Third, carbon stock estimates for the restoring and degraded peatland categories relied on limited field measurements, which may not fully capture the spatial variability of these land cover classes. This is reflected in the wide confidence intervals of our biomass estimates, which stem from the inherent structural heterogeneity of the peat forest. Additionally, the scenario analysis is based on static carbon stock estimates rather than dynamic projections and does not define a timeframe for achieving restoration targets. Future studies incorporating broader field sampling and dynamic modeling approaches would further strengthen the robustness of carbon stock assessments and restoration projections.

5. Conclusions

This study estimated carbon stocks per unit area for different land cover types in the Perigi peatland, South Sumatra, Indonesia, based on field surveys, and evaluated the carbon storage characteristics of the site through comparison with previous studies and other peatland regions. In addition, a time-series land cover dataset was constructed using remote sensing data, and carbon reduction potential was quantitatively assessed through scenario analysis based on different restoration intensities. The field survey results indicate that carbon stocks in the Perigi peatland are lower than those reported for other tropical peatlands. This is likely attributable to relatively shallow peat depth and historical carbon loss caused by past degradation. Nevertheless, despite the relatively low carbon stocks, the comparison of carbon stocks per unit area among land cover types and the restoration scenario analysis indicate that the Perigi peatland retains substantial carbon reduction potential. In particular, the findings suggest that restoration of a relatively small and localized peatland area can still make a meaningful contribution to national greenhouse gas mitigation targets, highlighting the effectiveness of tropical peatland restoration as a carbon mitigation strategy.
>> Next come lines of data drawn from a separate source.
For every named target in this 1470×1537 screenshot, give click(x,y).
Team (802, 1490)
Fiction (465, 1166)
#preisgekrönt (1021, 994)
To achieve this, a phased restoration strategy is required. In the short term, vegetation restoration should focus on preventing further degradation of the peat layer. In the medium to long term, efforts should aim to increase biomass carbon through tree growth. Ultimately, the long-term goal is to achieve maximum carbon storage through the full recovery of both vegetation and peat layers. Ensuring the long-term sustainability of restoration also requires that ecological restoration efforts be accompanied by socio-economic approaches that support the livelihoods of local communities. Through such an integrated approach, the restoration of degraded tropical peatlands is expected to provide substantial benefits in terms of both carbon mitigation and ecosystem conservation.